Figure 15 presents the displacement clouds during the shear process of ore samples with different fine particle deposits. As the deposited particles increased, both the c and φ values increased. Compared to ore samples without deposition, more deposited particles led to less relative particle displacement, showing stronger c. This was because fine particles filled in and strengthened the overall ore body connection. Additionally, in the 10% deposition sample, a distinct shear-band angle formed early in shearing, and a secondary shear-band emerged later, indicating that more deposited particles increased the φ.

In the 0% deposition sample, failure happened quickly in the early shearing stage, showing weak c. The shear-band path fluctuated up and down along the shearing direction without forming a certain angle, reflecting a small φ. This was due to the lack of fine-particle filling and cementation, which caused insufficient particle bonding and loose interlocking.

In the 5% deposition sample, after 3 mm of shear displacement, the left end of the shear band tilted downward and failed, and the sample had better integrity, indicating increased c and φ. The fine-particle deposition increased the contact points and friction between particles, thus improving the material’s shear resistance.

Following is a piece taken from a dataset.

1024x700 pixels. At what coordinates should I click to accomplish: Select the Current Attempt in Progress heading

When the deposition was 10%, after 3 mm of shear displacement, the relative displacement in the sample was even smaller. The shear band tilted upward and maintained its angle for a longer length, showing that c and φ kept increasing. After 9 mm of shear displacement, a secondary shear band appeared in the lower-left corner, confirming the larger φ.

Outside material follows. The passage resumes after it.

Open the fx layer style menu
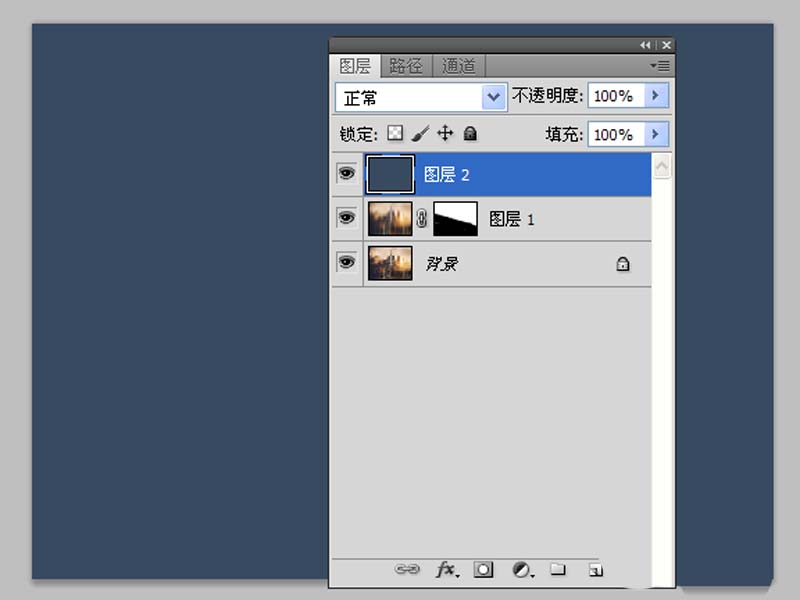[447, 569]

Figure 16 displays the rose diagrams of crack dip angles after shearing samples with different fine particle deposits. It was evident that increased deposition significantly boosted c. The fine particles filled interparticle pores, creating more potential crack initiation sites and thus increasing crack numbers. Compared to samples without deposition, samples with higher deposition exhibited a wider and more uniform crack distribution, which further proved that increased deposition strengthened c.

In the ore sample with 0 deposition, there were few fractures, and their dip angles were concentrated at around 45°, indicating a low c. This was due to the absence of fine particles, causing uneven particle contact and failure focused in the direction of the weakest c.

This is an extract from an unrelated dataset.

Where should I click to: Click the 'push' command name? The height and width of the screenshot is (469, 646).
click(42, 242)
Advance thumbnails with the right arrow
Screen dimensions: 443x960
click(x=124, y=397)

In the sample with 5% deposition, fracture dip angles ranged from 20° to 60°, with more and more evenly distributed fractures. The increase in fine particles split large fractures into smaller ones and strengthened particle bonding, resulting in a greater c.

In the 10% deposition sample, fracture numbers rose further and their distribution was even wider, indicating the highest c among the three groups.

4. Conclusions

(1) The strength of ore samples was determined by the proportion of large-sized particles. Particle migration and deposition significantly affected the c and φ of the ore samples. Deposition enhanced c, enabling ore samples to bear forces more uniformly. Simultaneously, it dispersed large pores into smaller ones, complicated the interlocking of particles, and increased the φ value. This was influenced by various factors. In addition to particle migration and deposition, it was also affected by the characteristic parameters of the ore particles, such as their shape and distribution. These factors can help improve slope stability in on-site mining operations.

(2) The c and φ of the ore samples at different burial depths during leaching were also closely related to the changes in particle contact number, coordination number, and porosity.

(3) Particle deposition caused ore samples to exhibit enhanced integrity during shear failure, accompanied by a larger shear zone dip angle and a higher likelihood of secondary shear zones. It also resulted in cracks being more evenly distributed across different directions. Particle deposition effectively strengthened the bonds between particles within ore samples and increased their shear resistance. Promoting particle deposition in specific areas can increase shear resistance and stabilize mining slopes. Enhanced monitoring in particle loss regions is crucial for landslide early warning.